No matter how good you are, you’ll occasionally make mistakes. And you’ll lose customers—often the customers you worked hardest to acquire—because of mistakes. It’s inevitable. How you behave immediately after a misstep will determine whether the client is gone forever or whether you can win him or her back.
Face the music.
Hiding is one of the two worst things you can do when you’ve made a mistake that causes a customer to leave. Doing so indicates you want to avoid dealing with the issue. Even if you are horrified and embarrassed by your performance lapse, disappearing is a sign that you can’t be trusted—that your client can’t count on you to help with the complicated, sticky, challenging issues.
The sooner you address the issue with your client, the greater the likelihood that you’ll have an opportunity to redeem yourself.
Mistakes happen every day in business. Your mistake, no matter how huge or how embarrassing, is not the worst one ever made. And it’s very likely your client has made similar mistakes and lost clients. If the problem you encountered in serving your client is one that occurs periodically in your industry, your competitors have messed up, too.
The best way to prove you aren’t hiding is to see your client face to face. Professionals show up and deal with mistakes. Pretenders disappear and hide. As quickly as you can, ask for a meeting in which you explain how you want to work together again and how you’ll live up to expectations in the future.
Apologize and take responsibility.
If you didn’t deliver what you were supposed to when you were supposed to, the misstep probably caused your client to fail his customers. You are part of your client’s value chain. You provide whatever you sell so that your client can serve his customers with what he sells. As a business partner to your client, you have to be accountable for results—and any failures—in order to be worth having as a partner.
That accountability starts with an apology and taking responsibility—preferably in person. Begin by saying, “I am sorry we let you down.” This apology tells your client that you know you caused problems for him. Then say something that sounds like, “We made a mistake here, and we own it.”

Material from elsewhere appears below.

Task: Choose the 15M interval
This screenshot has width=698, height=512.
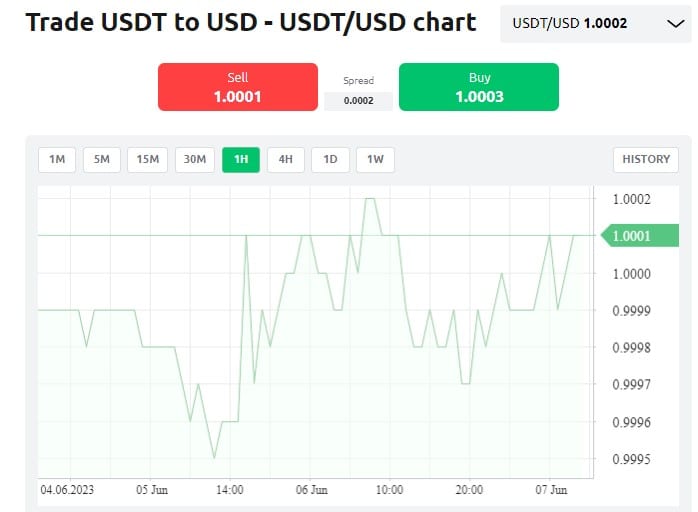Action: (148, 159)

A big reason so many people struggle to regain lost accounts is because they don’t take ownership of their mistakes. Making excuses is the only other action that’s as bad as hiding from the problem. It demonstrates your unwillingness to be accountable for results. Your mea culpa is a huge first step on the road to redemption.
Explain the changes you made.
The next big step: proving that you learned from the screw-up. A good partner isn’t one who never makes a mistake; instead, he enacts changes to prevent repeating it. Your lost client won’t give you another opportunity unless you’ve taken corrective actions.
And that client will never know you’ve made changes unless you tell him—walk him through the processes you’ve put in place so nothing can slip through the cracks to cause future failures. If you can immediately implement the fixes, then go over the changes during your first meeting after your failure, the one in which you apologize and take responsibility. If you need more time, then schedule a second meeting, face to face, to explain your revisions.
Every business is different, but actions such as initiating a quality-assurance procedure, keeping extra supplies in storage, hiring additional help or providing a single person to manage and communicate with your client are all ways to build the confidence necessary to get another shot at partnering with him. The client will also want to know how you’ll alert him to a problem so it can be mitigated from his end.
Persist in your efforts.
More salespeople and business owners would win back lost clients if they persevered. You may have to make your case more than once.
Even after you’ve apologized, owned up to your mistake and explained the changes you’ve made, your lost client might still withhold forgiveness—and another chance to work with him or her. You can’t give up, go away and expect to win them back. You have to keep trying.
Ask for a small opportunity to prove that you’ve made meaningful changes. Appeal to their better nature by reminding their—gently—that should they ever make a mistake or fail their client, she would hope to be forgiven and offered a chance to redeem herself. Promise to personally oversee every aspect of the client’s account until she decides it is no longer necessary.
If you stop trying, your lost client is unlikely to ask you to come back. You have to show you’re serious about resurrecting the relationship, and you do that with persistence.
From time to time, you will lose clients. How you behave in the aftermath will determine whether you get a second bite at the apple.